Workspaces and Resources
Section titled “Workspaces and Resources”Resources in Kessel (like hosts in the inventory) are assigned to workspaces using the workspace relation.
Assigning a resource to a workspace:
When you report a resource, you can specify which workspace it belongs to. The inventory-api creates a workspace assignment relationship in the authorization graph. For example, you might assign host host-123 to the “Engineering” workspace.
How permissions work with resource-workspace relationships:
When checking if a user can view a host, Kessel:
- Finds which workspace the host belongs to
- Follows the workspace hierarchy upward
- Checks if the user has a role binding granting
inventory:hosts:readon any workspace in that path
This means if Alice has view permission on the “Engineering” workspace, she can see all hosts assigned to Engineering or any of its child workspaces.
Permission Scopes
Section titled “Permission Scopes”Permissions in Kessel can be scoped at three levels:
| Scope | Bound To | Example Use Case |
|---|---|---|
| Tenant | resource_type: "tenant", resource_id: org_id | Organization-wide permissions that apply regardless of workspace (e.g., notification settings) |
| Root Workspace | resource_type: "workspace", resource_id: root_workspace_uuid | Permissions that apply across all workspaces via inheritance |
| Workspace | resource_type: "workspace", resource_id: workspace_uuid | Permissions scoped to a specific workspace and its descendants |
Org-level permissions (like notifications:notifications:read) are bound to the tenant resource and apply organization-wide. Data-level permissions (like inventory:hosts:read) are bound to workspaces and respect the workspace hierarchy.
Default Role Bindings
Section titled “Default Role Bindings”When a tenant is created, Kessel automatically creates 6 default role bindings to bootstrap access control:
| Scope | Subject | Role |
|---|---|---|
| Tenant | Admin Default Group | Org Admin role |
| Tenant | Platform Default Group | User Access role |
| Root Workspace | Admin Default Group | Workspace Admin role |
| Root Workspace | Platform Default Group | User Access role |
| Default Workspace | Admin Default Group | Workspace Admin role |
| Default Workspace | Platform Default Group | User Access role |
This ensures that:
- Organization admins have full access across all scopes
- Regular users have basic access to view resources
Working with Workspaces
Section titled “Working with Workspaces”Querying Workspaces
Section titled “Querying Workspaces”The RBAC service provides APIs to fetch workspaces:
Fetch ROOT workspace:
GET /api/rbac/v2/workspaces/?type=rootFetch DEFAULT workspace:
GET /api/rbac/v2/workspaces/?type=defaultList workspaces with filtering:
GET /api/rbac/v2/workspaces/?parent_id={uuid}&limit=50All requests must identify the tenant.

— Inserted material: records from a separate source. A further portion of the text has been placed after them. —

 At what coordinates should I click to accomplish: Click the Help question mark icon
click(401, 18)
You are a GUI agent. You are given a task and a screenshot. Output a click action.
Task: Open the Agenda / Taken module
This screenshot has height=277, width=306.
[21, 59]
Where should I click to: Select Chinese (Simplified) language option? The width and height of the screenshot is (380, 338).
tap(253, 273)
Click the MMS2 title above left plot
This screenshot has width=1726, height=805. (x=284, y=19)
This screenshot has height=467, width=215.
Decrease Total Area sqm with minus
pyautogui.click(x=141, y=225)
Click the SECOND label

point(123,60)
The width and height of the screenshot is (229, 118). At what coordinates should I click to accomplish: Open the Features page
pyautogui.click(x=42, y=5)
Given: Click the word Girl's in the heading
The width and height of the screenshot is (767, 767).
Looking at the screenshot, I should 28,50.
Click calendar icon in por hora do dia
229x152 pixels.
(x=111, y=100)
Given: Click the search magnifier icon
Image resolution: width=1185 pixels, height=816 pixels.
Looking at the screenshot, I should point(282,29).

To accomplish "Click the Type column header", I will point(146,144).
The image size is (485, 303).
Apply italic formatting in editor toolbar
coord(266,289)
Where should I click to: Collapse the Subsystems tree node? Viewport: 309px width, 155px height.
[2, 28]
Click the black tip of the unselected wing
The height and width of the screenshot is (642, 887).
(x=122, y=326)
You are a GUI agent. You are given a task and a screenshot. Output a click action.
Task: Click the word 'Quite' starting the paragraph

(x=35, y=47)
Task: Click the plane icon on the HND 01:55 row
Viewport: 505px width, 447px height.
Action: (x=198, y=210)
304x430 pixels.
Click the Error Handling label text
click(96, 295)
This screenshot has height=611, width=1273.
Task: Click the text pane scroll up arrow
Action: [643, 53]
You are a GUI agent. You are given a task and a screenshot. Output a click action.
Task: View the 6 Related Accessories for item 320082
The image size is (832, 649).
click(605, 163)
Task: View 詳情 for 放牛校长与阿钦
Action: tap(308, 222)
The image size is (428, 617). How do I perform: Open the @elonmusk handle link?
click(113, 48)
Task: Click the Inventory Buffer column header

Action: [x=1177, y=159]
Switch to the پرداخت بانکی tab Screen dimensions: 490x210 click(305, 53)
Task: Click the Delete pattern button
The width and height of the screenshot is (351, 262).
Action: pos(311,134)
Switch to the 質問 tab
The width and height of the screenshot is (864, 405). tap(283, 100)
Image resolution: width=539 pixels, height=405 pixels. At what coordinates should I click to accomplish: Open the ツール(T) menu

Workspace Assignment in Inventory
Section titled “Workspace Assignment in Inventory”When reporting a resource to the inventory-api, include the workspace in the resource metadata:
{ "resource_type": "host", "resource_id": "host-123", "workspace_id": "engineering-workspace-uuid", ...}The inventory-api calls SetWorkspace() to create the relationship linking the resource to the workspace in the authorization graph.